Scan fullframe?

Discussion in 'Black and White' started by sarah_michelle_larsen, Mar 10, 2010.

  1. Hi.
    I would love to scan my negatives full frmae so that I get the frame around it.
    How is that possible?
    Do ou know any scanner that can do it?
    Right now I dont have a scanner, but will buy one soon.
    Thank you.
     
  2. Sarah, if you use a flatbed scanner, like the Epsons, you can put a 35mm film into a medium format holder.
     
  3. Are you trying to say you want the 35mm sprocket holes in the scan? Why? Scanners seem to be in short supply these days. The prevailing wisdom always was to use a dedicated 35mm scanner like the Nikon Coolscan V ED, but now that that is no longer sold, I think people are turning to the Epson Perfection series of flatbeds. They get good reviews but it's hard to believe they do as good a job. I guess there is just not a market anymore.
     
  4. Get a flat bed scanner and put it on the glass. [​IMG]
     
  5. Oh, and that 35mm film was shot in a medium format camera - thus the image out all the way to the edge.
     
  6. Sheldon, that's a nice scan. Care to elaborate? Which scanner, how do you hold the negative flat, and how do you compensate for the sprocket holes affecting exposure & WB?
    I've used a an Epson v500 with a piece of 4x5 AN glass to hold the negative flat. I find I need to adjust the gamma/contrast after the scan to account for the sprocket holes. This is an example from a Kodak Brownie Starmite II 127 camera:
    00VyWA-228299584.jpg
     
  7. Thank you for all the tips.
    It's not just the sprocket holes. It's the entire black frame around the image I think looks great. But the flatbed thing with the mediumformat holder is a good idea. I will try it out.
    Thanks again.
     
  8. To the best of my knowledge ther is no film scanner dedicated to 35mm film that will alow a full frame scan which includes unexposed negative on all four sides of the negative. It is the unexposed negative that give rise to the black border. I print 35mm film full frame with black borders to indicate that i print all-in full frame. This is one of the reasons I don't scan my 35mm negatives.
     
  9. "Sheldon, that's a nice scan. Care to elaborate? Which scanner, how do you hold the negative flat, and how do you compensate for the sprocket holes affecting exposure & WB?"
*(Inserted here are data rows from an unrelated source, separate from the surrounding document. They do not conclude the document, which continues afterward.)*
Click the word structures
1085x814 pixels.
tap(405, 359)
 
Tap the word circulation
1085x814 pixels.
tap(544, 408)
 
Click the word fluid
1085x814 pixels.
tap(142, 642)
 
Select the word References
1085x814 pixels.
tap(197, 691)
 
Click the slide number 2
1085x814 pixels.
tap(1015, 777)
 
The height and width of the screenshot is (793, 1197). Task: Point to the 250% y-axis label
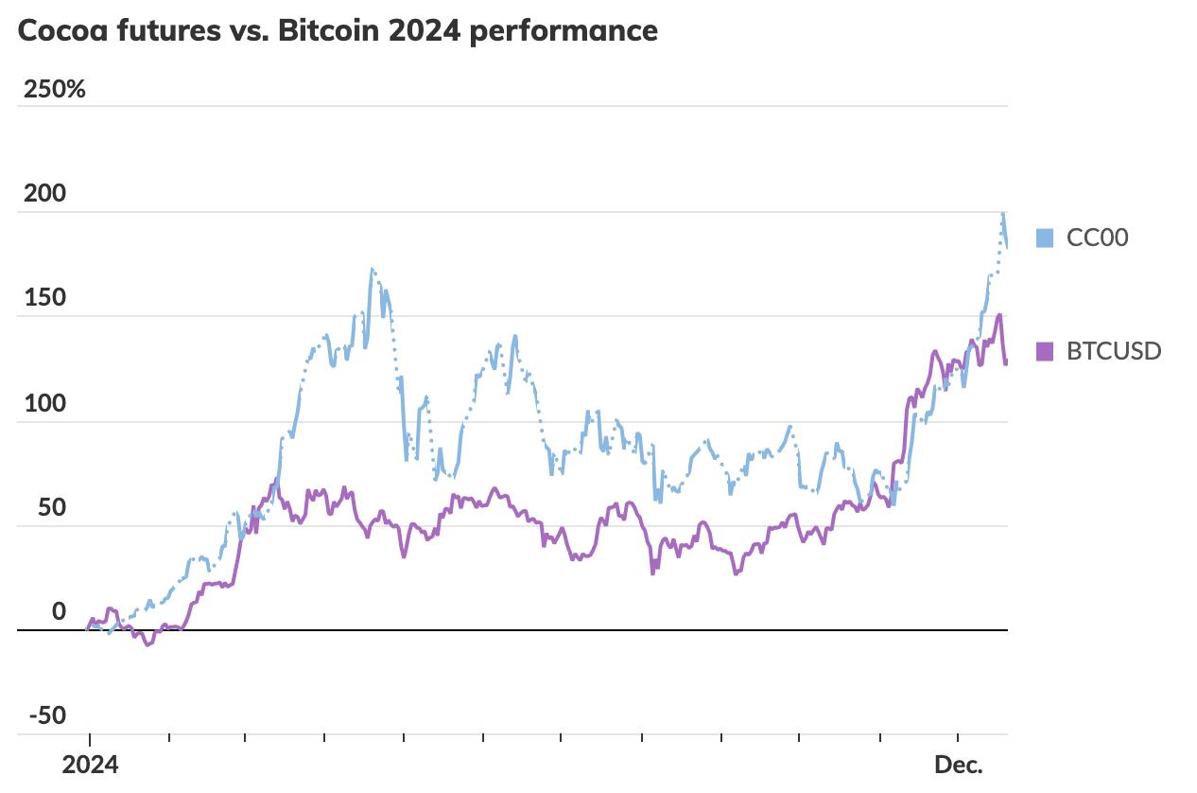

    Thanks. It's an Epson 4180 scanner. I've been happy w/it, and have used it to scan up to 6x12 negs/chromes. As to the 35mm negs, I just lay them emulsion side down. I guess that I've been lucky in that I've not had to deal w/any that were too curled. As far as exposure comp & WB, for 99% of the things that I've scanned w/this scanner, I went w/the auto settings, and then tweaked the levels a little bit (in the scanner UI/software) then did the final sizing and sharpening in Photoshop. Some more here - http://www.photo.net/photodb/folder?folder_id=725736
     
  10. Well in the darkroom we used to file out the inside negative carrier edges to expose the negative edges. I bet you could do the same with a plastic film holder for any scanner.
     
  11. David W. Griffin [​IMG][​IMG], Mar 11, 2010; 08:45 a.m.
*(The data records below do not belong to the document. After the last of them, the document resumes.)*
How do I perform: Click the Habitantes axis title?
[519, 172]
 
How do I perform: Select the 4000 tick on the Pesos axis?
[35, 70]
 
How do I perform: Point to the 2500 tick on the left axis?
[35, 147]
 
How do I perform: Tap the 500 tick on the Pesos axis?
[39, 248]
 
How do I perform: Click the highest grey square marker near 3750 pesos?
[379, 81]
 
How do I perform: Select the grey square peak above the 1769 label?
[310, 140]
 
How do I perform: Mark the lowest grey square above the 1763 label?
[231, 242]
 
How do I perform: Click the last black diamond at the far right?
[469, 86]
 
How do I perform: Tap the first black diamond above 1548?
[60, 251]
    ................. They get good reviews but it's hard to believe they do as good a job. I guess there is just not a market anymore.​
    I am here to tell you David that the Epson flatbed scanners fall on their sword compared to the dedicated scanners. I used an Epson V700 for a good while and was generally pleased with the results. Then on day I scanned a negative on a Nikon Super Coolscan LS-8000 ED and my jaw hit the floor. I went back and scanned the same negative on the Epson, using all the same parameters. I posted the comparison between the two, using a crop out of a 100% projection here on PN. The original thread is at http://www.photo.net/casual-conversations-forum/00Vdgs but unfortunately I must have deleted the original image on Photobucket (bigger than PN would allow) and I cannot find it on my desktop.
    I sold the Epson the next day and got a used LS-8000 on Fleabay and have never looked back.
     
  12. Thanks for that observation, Scott, it pretty much confirms my impressions from having viewed dozens of high resolution scans of 35mm from various Epson Vxxx models. The scans were certainly competent and better than previous generations of flatbed hybrids, but didn't seem to compare with dedicated film scanners. Especially with b&w, there was usually some odd chunky patterns in continuous tone areas such as skies where there should have been fine gradation. Hard to describe, but it looked like the scanner or software couldn't quite make sense of the fine patterns of grain and created something resembling the difference between a JPEG and raw version of a blue sky.